Put three or four items in a shoebox Make sure that the items are safe for the baby to explore and to mouth (rubber duck, soft face cloth, large rattle). Give the box to the baby and show her how to take the lid off the box. As she takes each item out of the box, name the item and describe what it looks like and what it does.
Hide and find
The mobile infant who is practicing crawling skills will enjoy playing hide and find with you. Show the baby a teddy bear and then hide it behind you. Encourage the baby to find the bear. Give hints if needed by leaving a part of the bear peeking out where the baby can see it. Repeat with other toys or objects as long as the baby is interested. As the baby's skills grow, make the activity more challenging by hiding the objects further away so the baby will need to pull himself up to grasp them.
Bye, Bye Puppet
Older infants are very interested in who is coming and going and enjoy waving. Reinforce the words "hi" and "bye" with a puppet. Have the puppet wave and say "hi." Wave back and encourage the infant to wave to the puppet. Say "bye" and wave to the puppet as you put it behind your back.
Big and Little
Work with one or two toddlers at a flannel board using felt pieces that are pairs of the same object, one big and one little. Place the pieces on the flannel board and use the words "big" and "little" to describe the objects. Create short, simple stories about the felt pieces. Leave the felt pieces out for toddlers to use to create their own stories.

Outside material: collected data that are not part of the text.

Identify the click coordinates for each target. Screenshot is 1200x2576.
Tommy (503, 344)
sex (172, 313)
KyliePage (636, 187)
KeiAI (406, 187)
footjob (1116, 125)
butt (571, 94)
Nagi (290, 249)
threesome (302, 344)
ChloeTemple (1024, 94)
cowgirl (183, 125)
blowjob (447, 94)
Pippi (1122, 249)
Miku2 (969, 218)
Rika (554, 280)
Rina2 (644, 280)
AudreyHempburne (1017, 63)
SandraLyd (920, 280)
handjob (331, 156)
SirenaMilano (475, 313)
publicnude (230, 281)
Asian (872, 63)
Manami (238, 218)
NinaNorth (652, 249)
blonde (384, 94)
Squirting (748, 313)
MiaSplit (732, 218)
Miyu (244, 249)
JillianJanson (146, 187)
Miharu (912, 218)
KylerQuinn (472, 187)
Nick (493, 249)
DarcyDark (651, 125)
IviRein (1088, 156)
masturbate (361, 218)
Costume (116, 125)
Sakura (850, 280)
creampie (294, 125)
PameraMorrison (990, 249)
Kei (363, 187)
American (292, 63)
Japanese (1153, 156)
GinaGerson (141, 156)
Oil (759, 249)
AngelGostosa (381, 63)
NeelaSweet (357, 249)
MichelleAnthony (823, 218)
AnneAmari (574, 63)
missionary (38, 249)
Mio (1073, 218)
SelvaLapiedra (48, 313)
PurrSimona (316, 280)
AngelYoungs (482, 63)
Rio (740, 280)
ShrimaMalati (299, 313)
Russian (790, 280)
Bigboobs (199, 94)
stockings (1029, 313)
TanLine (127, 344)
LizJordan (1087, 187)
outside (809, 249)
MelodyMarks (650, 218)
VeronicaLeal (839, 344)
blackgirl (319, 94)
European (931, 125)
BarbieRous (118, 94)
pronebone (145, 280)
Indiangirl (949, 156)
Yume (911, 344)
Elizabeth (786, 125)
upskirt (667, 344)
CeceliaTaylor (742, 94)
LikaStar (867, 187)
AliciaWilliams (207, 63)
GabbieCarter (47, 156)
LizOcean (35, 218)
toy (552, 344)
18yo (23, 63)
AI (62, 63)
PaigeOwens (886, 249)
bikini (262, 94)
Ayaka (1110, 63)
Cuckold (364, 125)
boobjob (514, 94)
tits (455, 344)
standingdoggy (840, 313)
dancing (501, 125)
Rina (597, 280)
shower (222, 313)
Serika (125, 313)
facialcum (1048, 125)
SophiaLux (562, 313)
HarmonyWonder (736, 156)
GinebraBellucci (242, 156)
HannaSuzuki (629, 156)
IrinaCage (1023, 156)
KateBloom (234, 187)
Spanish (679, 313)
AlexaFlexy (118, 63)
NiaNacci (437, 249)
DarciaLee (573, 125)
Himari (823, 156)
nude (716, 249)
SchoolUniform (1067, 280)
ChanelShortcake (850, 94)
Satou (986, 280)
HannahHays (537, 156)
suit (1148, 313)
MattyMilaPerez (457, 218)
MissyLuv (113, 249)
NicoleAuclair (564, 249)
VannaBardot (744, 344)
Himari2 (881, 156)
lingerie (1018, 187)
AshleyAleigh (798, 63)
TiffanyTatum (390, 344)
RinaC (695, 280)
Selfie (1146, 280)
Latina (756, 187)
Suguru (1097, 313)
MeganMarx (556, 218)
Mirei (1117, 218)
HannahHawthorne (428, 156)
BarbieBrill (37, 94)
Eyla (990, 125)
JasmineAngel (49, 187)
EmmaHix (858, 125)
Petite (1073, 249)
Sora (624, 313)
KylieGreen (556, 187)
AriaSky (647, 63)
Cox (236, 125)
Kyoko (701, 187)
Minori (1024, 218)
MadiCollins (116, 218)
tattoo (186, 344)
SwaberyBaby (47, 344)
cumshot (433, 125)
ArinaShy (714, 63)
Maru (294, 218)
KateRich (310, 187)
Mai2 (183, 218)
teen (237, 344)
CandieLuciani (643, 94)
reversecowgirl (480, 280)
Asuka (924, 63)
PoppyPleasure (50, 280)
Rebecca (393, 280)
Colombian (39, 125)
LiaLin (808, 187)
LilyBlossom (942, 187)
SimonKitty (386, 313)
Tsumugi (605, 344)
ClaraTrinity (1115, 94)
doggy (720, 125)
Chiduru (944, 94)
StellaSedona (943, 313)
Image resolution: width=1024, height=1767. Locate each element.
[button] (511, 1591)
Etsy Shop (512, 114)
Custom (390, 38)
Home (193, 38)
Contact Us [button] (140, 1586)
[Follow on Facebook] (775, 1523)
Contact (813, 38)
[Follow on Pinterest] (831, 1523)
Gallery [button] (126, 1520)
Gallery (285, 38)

Gather several props, such as cars, animals, dolls, and toy furniture that are central to the plot of a story. Read the story to a small group and use the props at the appropriate times to help tell the story. Put the storybook and the props in a box and leave them in the story corner so that children can use the props and retell the story on their own.
What's for Snack?
Find pictures in magazines or draw pictures of foods that will be served for snack. At snack time, ask the toddlers to "read" the picture and tell you what they are having for snack that day. Reinforce the picture symbol with the real food. Identify the food by name as it is served and talk about what it looks and tastes like.
Take Me Along
Toddlers love to gather and clay things. Tell toddlers that you want to fill a basket with special things. Look around the room and describe something that you see. Give hints and encouragement to help them locate what you described. When your basket is full, take the items out one at a time and ask toddlers to name each item. Help expand their language by responding in full sentences. ("I found a teddy bear in the basket.") End the game by asking toddlers, "Where does this go?"